> [DOCUMENT PASSAGE]:
= = = = =
We reported statistically significant negative correlations between FGF-2 (r = −0.380, p = 0.008), GM-CSF (r = −0.400, p = 0.004), fractalkine (r = −0.330, p = 0.021), INF-α2 (r = −0.340, p = 0.016), IFN-γ (r = −0.360, p = 0.011), IL-17 (r = −0.43, p = 0.023), and the TDI (U/kg) (Supplementary Figure S2A–F).

2.5. HbA1c

We found statistically significant positive correlations in T1D group between IL-8/CXCL8 (r = 0.290, p = 0.043), MIP-1α/CCL3 (r = 0.480, p < 0.001), and HbA1c levels (Supplementary Figure S3A,B).

In addition, we reported statistically significant differences in cytokines levels after the division of T1D patients into two subgroups: HbA1c < 8% (63.9 mmol/L), (n = 32) and HbA1c ≥ 8% (n = 20). Proinflammatory cytokine and chemokine concentrations were the highest in children with HbA1c ≥ 8%. Eotaxin, sCD40L, and MIP-1α/CCL3 concentrations were significantly higher in the group with worse metabolic control (Figure 3A–H, (Table S1)).

2.6. Albuminuria

We did not report statistically significant correlations between albumin concentration in urine and cytokines, chemokines, or growth factor concentrations.
= = = = =
> [DATA PROVIDED]:
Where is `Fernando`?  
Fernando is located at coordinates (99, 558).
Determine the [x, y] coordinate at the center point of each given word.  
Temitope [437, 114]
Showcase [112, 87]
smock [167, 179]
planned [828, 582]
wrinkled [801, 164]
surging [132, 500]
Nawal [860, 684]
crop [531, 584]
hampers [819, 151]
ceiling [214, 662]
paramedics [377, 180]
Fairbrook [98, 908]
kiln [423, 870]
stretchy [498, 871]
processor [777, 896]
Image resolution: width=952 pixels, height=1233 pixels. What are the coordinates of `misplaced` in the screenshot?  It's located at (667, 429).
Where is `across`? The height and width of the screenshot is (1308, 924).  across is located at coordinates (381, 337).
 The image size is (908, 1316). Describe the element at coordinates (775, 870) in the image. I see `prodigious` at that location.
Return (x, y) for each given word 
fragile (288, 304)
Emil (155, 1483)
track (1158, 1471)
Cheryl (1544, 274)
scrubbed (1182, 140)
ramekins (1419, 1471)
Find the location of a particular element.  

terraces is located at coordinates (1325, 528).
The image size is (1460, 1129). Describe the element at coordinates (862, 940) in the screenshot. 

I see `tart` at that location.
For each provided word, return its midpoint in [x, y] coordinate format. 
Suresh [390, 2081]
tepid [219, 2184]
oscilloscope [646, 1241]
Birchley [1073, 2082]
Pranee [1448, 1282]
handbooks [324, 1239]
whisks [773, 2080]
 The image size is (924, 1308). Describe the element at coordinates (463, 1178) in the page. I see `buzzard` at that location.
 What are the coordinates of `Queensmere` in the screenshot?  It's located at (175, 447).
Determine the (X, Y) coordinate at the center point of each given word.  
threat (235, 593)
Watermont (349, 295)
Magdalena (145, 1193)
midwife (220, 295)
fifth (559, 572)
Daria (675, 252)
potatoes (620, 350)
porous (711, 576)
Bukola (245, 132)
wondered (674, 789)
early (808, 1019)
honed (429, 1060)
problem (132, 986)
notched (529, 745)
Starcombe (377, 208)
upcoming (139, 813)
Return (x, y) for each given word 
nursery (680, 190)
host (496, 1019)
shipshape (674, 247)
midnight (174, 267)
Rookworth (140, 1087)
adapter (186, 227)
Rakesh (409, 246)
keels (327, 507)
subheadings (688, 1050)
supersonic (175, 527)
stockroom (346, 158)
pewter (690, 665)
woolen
= = = = =
> [APPLY WHAT YOU READ]:
a. In the cytokine passage, how many children were in the HbA1c ≥ 8% subgroup?
b. Continue the passage on cytokines in children with type 1 diabetes from where it stops.

> [RESPONSES BY ITEM NUMBER]:
a. 20

b.
2.7. IMT

There were positive statistically significant correlations between MCP-1/CCL2 (r = 0.300, p = 0.034), sCD40L (r = 0.290, p = 0.044), TGF-α (r = 0.330, p = 0.021), and the mean IMT in T1D group (Figure 4A–C). Moreover, we observed a statistically significant correlation between the mean IMT and TC level (Supplementary Figure S4).

2.8. OCT

We did not find any statistically significant correlations between mean central subfield thickness (CSF (CSF), central point thickness (CPT) in OCT, and cytokine, chemokine, or growth factor concentrations in the T1D group. The correlation between CSF and CPT was very strong (r = 0.960, p < 0.001).

2.9. Correlations between Cytokines

We found numerous statistically significant correlations between cytokines. The strongest correlations are listed in Table 3 and presented in Supplementary Figure S6.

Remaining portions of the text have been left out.